Which lines of the material contain the word "options"? Copy each of those lines in full.

## The records
========================================================================
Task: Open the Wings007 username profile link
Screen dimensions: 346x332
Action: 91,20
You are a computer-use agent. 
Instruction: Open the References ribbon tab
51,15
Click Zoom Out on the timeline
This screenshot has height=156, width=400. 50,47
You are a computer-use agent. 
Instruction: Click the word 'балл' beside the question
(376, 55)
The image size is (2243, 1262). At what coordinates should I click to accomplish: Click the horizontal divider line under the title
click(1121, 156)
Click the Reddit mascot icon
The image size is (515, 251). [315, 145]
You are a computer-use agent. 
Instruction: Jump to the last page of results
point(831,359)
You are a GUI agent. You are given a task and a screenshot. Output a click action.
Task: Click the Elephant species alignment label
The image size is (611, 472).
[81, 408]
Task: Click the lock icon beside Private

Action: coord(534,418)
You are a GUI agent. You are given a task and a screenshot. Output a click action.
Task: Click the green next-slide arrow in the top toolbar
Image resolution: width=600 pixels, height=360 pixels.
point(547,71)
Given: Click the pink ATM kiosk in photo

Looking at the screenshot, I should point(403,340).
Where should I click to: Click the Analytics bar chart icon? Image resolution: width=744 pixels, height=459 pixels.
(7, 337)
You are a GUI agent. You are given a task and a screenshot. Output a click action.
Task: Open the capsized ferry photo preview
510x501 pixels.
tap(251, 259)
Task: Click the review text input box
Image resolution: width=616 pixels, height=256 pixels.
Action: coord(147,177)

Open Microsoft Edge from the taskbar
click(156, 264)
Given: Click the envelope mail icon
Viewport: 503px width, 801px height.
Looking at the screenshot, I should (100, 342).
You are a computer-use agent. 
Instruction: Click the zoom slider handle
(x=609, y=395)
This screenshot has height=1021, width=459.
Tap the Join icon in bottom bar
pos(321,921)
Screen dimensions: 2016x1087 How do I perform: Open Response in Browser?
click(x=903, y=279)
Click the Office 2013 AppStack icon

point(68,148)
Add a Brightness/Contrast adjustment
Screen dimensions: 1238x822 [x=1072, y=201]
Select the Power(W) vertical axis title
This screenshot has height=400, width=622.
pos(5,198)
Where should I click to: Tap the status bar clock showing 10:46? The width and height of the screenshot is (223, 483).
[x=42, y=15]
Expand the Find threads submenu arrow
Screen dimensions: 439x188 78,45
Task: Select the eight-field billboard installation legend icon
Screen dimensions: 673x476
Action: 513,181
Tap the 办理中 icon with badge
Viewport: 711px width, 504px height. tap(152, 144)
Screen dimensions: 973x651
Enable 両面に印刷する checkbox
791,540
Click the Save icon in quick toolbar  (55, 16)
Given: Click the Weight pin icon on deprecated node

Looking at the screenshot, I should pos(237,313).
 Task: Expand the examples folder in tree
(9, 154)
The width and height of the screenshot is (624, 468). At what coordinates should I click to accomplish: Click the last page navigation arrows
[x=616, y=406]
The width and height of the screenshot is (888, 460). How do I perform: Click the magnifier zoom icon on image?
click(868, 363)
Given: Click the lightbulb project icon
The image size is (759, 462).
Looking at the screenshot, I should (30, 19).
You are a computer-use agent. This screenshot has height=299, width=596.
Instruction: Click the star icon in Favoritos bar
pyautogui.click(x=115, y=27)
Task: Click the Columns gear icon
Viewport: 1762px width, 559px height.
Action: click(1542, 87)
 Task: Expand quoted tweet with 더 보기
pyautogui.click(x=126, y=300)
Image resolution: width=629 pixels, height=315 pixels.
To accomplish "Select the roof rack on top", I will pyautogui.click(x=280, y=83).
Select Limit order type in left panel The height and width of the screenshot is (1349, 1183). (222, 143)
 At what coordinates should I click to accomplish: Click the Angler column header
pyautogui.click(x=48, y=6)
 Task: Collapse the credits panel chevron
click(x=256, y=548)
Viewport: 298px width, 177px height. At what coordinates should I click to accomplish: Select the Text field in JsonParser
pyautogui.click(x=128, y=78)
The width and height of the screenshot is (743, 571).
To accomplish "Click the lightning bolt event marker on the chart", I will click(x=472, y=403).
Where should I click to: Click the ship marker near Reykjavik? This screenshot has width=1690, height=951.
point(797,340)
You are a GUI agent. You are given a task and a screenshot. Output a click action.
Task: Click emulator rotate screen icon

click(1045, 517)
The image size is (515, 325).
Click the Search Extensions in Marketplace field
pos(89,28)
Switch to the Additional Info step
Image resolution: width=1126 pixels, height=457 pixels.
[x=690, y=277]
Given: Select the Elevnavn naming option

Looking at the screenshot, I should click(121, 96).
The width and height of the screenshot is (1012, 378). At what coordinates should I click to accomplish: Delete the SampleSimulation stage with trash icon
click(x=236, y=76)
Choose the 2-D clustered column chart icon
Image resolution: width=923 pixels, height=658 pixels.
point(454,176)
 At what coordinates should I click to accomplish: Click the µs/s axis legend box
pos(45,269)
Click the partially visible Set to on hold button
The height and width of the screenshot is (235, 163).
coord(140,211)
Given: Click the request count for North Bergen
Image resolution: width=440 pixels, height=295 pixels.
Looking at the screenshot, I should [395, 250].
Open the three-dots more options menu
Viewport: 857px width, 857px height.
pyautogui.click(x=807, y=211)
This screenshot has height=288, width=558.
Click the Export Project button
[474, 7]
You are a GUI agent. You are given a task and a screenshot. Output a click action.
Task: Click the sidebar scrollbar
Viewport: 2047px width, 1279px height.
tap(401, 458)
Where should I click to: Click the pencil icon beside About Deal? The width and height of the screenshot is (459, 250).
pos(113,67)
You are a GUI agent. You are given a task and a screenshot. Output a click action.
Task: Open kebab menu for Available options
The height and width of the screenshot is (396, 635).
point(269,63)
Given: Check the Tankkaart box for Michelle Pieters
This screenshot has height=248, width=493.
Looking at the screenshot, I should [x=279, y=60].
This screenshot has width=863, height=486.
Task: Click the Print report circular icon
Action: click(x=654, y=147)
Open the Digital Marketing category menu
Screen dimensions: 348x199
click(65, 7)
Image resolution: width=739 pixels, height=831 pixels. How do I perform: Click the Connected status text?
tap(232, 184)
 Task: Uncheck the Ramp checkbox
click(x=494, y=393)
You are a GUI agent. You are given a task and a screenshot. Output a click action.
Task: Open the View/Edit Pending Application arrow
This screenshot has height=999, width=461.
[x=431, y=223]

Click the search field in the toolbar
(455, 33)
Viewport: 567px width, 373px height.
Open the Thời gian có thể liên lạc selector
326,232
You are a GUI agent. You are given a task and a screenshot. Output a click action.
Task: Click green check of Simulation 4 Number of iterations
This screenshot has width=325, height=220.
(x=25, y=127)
========================================================================
## Answer for the task
Open the three-dots more options menu
Task: Open kebab menu for Available options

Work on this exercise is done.